He certainly didn't *like* Hitler or his views, quite on the contrary.

If that wasn't clear enough from the above.

It's just that he patently - absurdly obviously - had a horribly wrong set of priorities and was a net force for evil as a result. Or at least not nearly enough of a force for good. He's like so many Germans who had misgivings and didn't act on them but later felt they had... a normal psychological reaction of course. The only difference is that he could have made at least a little bit of a difference; most others could not. He was no Nazi (though he wasn't a Conservative in a modern postwar sense either; he was lightyears to the right of that); he just failed his people and the people of the world due to a lack of courage and moral fibre. It's not... right... to *condemn* that if you haven't been in the same situation... but it's certainly wrong, and very much so, for a church to venerate him. (Incidentally, the process for beatification of Pius XII was begun, decades ago under Paul, on the same day as that of John XXIII. Vatican politics at its finest...)

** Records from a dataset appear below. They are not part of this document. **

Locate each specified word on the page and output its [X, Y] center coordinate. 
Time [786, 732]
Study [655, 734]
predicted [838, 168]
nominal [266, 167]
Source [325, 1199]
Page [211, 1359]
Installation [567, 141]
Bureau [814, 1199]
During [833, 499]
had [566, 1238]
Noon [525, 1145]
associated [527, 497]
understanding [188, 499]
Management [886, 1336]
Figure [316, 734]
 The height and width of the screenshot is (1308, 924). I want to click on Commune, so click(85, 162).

The whole position of the Vatican, and to an extent that of many of the bishops in Europe, was that the trend towards authoritarianism, whether fascistic or not in 1930's Europe, seemed to these Catholics as coterminous. Hence support for regimes in Hungary, Spain and later in Vichy France. The focus on order, the family, society, religion, the civil service (i'll explain that to anyone if I have to) over democratic and socialist traits which were seen as 'degenerate.'

You are very correct in noting the 'inwardness' of the Vatican given it's relationship with Italy and Italian nationalism prior to that. The Vatican was the Vatican and it did not have an internationalist outlook. There was also a desire for self-preservation; Italy could have walked into St Pauls and dissolved the Holy See as a geographic and political entity. What was the alternative to Mussolini? At that time it wasn't democracy (which was been given it's premature last rights) but 'Bolshevism' - a threat of revolutionary unreligious and 'degenerate' socialism (and it's unexercised power in Italy was evident after the war) Caught between the two, particularly as the Soviets advanced in 1943-44 led to an awkward silence. Unfortunately this co-incided with the implementation of the Final Solution.